Explainable Deep Convolutional Multi-Type Anomaly Detection

Most explainable anomaly detection methods often identify anomalies but lack the capability to differentiate the type of anomaly. Furthermore, they often require the costly training and maintenance of separate models for each object category. The lack of specificity is a significant research gap, as identifying the type of anomaly (e.g., "Crack" vs. "Scratch") is crucial for accurate diagnosis that facilitates cost-saving operational decisions across diverse application domains. While some recent large-scale Vision-Language Models (VLMs) have begun to address this, they are computationally intensive and memory-heavy, restricting their use in real-time or embedded systems. We propose MultiTypeFCDD, a simple and lightweight convolutional framework designed as a practical alternative for explainable multi-type anomaly detection.
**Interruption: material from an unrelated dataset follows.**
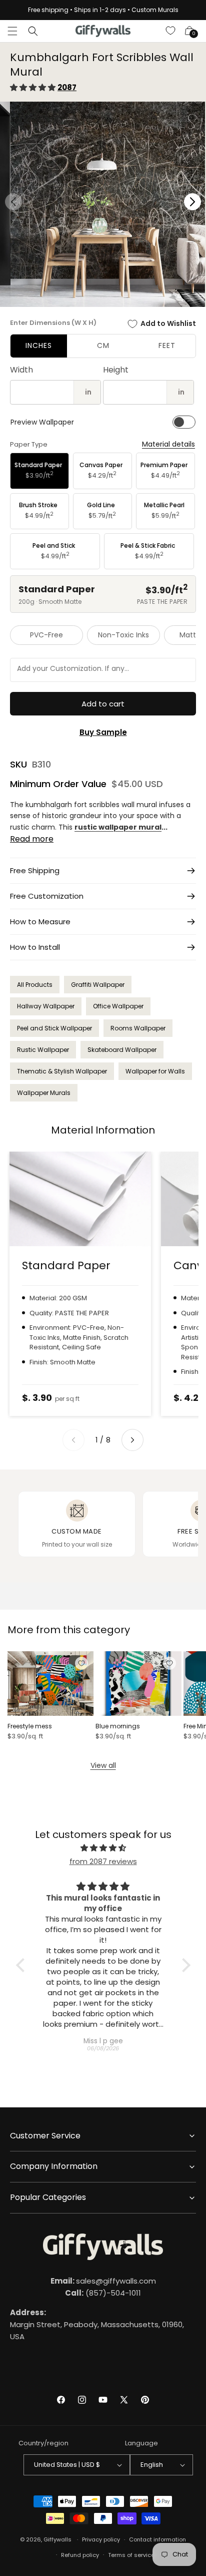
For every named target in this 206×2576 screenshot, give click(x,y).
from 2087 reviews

MultiTypeFCDD uses only image-level labels to learn and produce multi-channel heatmaps, where each channel is trained to correspond to a specific anomaly type. The model functions as a single, unified framework capable of differentiating anomaly types across multiple object categories, eliminating the need to train and manage separate models for each object category. We evaluated our proposed method on the Real-IAD dataset and it delivers results competitive with state-of-the-art complex models at significantly reduced parametric load and inference times. This makes it a highly practical and viable solution for real-world applications where computational resources are tightly constrained.